* _Activity_
Only some lines are wanted. Transcribe, exactly, the lines below from the line with "Image resolution: width=599" up to and including the line with "Task: Switch to the Romance ranking tab".

* _Material provided_
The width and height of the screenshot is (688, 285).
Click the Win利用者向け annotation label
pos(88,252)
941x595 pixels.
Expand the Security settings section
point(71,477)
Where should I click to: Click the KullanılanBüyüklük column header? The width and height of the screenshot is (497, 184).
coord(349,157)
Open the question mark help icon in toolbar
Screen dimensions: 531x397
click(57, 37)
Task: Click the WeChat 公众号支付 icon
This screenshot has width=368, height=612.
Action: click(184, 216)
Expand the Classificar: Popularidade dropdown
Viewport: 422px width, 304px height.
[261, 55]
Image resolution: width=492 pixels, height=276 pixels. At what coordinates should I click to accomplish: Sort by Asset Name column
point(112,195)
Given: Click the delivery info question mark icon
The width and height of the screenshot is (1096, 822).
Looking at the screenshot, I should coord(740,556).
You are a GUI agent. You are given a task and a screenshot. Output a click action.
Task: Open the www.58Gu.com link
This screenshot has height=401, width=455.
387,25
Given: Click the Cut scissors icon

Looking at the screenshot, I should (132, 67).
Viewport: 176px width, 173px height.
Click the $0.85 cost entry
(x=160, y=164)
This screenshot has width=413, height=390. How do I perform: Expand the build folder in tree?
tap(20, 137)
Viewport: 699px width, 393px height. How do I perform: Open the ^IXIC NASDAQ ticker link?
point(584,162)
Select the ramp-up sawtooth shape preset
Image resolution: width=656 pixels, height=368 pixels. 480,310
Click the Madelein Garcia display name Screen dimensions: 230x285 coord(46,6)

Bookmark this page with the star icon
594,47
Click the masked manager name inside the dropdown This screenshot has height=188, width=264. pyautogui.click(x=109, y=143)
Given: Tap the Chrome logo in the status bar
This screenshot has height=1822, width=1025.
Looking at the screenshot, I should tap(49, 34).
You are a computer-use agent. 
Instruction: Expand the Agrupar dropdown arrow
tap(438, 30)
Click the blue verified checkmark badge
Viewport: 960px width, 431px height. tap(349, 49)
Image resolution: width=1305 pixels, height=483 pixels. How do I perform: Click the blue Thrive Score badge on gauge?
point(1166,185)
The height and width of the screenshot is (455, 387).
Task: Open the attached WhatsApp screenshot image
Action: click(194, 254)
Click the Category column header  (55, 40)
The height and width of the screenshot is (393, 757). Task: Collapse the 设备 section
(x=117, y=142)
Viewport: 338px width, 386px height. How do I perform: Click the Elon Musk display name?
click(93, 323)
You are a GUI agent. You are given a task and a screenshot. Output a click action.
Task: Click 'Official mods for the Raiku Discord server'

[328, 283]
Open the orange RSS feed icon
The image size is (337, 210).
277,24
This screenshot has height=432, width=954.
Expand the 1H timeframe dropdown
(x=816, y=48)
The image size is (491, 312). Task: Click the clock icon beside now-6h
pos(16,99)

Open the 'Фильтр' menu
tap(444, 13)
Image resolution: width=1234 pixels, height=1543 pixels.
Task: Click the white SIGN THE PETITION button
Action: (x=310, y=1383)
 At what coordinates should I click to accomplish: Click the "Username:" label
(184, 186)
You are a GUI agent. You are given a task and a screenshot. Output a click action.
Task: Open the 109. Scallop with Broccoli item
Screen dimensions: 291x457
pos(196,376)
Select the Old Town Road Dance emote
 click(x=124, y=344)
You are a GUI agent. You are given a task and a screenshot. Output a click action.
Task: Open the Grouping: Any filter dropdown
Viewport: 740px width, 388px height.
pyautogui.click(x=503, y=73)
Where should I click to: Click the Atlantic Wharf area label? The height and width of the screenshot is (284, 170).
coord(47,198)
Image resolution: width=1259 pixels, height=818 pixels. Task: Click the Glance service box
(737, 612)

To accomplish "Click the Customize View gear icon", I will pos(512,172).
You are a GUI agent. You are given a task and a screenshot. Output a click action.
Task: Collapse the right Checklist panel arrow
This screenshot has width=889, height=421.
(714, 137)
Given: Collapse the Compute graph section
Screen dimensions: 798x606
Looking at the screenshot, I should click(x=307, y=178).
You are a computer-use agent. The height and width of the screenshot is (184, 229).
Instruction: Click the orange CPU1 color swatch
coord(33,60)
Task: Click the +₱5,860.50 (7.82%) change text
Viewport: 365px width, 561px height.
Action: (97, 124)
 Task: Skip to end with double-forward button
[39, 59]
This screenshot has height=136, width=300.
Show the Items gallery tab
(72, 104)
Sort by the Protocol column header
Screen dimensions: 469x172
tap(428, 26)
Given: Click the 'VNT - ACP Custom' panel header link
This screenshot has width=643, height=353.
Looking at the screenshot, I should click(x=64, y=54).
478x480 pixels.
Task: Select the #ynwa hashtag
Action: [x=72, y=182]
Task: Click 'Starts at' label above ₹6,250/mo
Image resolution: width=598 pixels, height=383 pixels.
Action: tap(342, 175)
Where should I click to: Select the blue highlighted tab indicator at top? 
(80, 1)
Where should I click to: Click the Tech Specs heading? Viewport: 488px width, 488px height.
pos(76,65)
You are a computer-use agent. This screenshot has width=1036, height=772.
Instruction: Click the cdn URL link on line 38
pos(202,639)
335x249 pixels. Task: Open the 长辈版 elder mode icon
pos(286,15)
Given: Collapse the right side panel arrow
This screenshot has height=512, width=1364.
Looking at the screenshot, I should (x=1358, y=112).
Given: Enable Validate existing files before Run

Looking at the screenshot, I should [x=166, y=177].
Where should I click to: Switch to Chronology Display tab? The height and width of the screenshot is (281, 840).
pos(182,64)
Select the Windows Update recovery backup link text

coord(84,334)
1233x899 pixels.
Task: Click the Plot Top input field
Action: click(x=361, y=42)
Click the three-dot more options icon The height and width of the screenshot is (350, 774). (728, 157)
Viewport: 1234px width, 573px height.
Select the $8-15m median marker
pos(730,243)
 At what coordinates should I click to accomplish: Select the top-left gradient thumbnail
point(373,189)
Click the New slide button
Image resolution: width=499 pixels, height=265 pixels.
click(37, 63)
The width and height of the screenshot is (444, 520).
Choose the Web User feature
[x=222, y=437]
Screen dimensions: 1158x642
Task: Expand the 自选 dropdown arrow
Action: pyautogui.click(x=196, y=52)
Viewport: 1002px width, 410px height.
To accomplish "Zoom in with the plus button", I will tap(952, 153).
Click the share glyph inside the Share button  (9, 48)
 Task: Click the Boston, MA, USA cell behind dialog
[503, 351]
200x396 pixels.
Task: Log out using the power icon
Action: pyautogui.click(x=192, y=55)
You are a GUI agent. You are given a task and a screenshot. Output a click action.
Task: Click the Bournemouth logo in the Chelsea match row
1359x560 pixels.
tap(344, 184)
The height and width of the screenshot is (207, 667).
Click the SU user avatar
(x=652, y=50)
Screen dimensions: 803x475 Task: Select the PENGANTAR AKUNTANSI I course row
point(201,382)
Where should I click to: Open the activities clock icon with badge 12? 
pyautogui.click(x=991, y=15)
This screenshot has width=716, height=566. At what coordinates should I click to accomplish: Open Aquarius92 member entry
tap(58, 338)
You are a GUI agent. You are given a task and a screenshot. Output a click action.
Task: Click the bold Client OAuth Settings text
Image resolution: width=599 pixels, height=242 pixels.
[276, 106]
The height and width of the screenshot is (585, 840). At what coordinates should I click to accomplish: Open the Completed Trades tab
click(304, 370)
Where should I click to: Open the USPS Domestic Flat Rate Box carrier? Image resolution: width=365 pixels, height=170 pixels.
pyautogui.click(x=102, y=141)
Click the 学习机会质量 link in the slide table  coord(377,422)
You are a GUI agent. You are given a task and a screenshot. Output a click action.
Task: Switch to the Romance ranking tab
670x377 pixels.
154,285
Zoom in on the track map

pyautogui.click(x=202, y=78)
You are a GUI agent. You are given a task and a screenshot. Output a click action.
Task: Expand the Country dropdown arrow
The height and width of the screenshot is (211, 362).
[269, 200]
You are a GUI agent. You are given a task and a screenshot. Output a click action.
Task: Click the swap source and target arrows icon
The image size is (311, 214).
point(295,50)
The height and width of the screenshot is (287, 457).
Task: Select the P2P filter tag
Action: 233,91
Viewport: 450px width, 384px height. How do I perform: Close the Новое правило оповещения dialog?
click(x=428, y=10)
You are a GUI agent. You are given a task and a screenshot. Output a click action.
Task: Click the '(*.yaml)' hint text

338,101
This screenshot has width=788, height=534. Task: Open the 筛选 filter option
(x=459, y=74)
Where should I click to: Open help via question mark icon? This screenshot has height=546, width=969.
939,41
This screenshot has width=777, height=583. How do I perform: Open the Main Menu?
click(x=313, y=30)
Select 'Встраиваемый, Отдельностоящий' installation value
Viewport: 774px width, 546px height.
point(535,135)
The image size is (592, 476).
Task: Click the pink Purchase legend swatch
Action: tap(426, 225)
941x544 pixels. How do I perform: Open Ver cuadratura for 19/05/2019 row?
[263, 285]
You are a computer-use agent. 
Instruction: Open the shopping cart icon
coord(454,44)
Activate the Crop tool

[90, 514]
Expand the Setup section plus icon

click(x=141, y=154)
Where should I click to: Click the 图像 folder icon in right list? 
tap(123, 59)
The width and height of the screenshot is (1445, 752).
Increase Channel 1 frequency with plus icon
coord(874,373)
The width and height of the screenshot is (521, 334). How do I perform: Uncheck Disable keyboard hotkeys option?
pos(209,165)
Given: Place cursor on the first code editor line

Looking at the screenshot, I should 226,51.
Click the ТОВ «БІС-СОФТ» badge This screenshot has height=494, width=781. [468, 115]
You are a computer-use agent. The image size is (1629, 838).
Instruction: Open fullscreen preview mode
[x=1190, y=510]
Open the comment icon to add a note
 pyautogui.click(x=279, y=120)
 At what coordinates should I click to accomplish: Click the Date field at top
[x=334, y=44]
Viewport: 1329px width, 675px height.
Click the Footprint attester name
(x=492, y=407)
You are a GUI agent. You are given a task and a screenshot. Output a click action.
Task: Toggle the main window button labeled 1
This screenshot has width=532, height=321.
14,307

* _Answer to this exercise_
Image resolution: width=599 pixels, height=242 pixels.
[276, 106]
The height and width of the screenshot is (585, 840). At what coordinates should I click to accomplish: Open the Completed Trades tab
click(304, 370)
Where should I click to: Open the USPS Domestic Flat Rate Box carrier? Image resolution: width=365 pixels, height=170 pixels.
pyautogui.click(x=102, y=141)
Click the 学习机会质量 link in the slide table  coord(377,422)
You are a GUI agent. You are given a task and a screenshot. Output a click action.
Task: Switch to the Romance ranking tab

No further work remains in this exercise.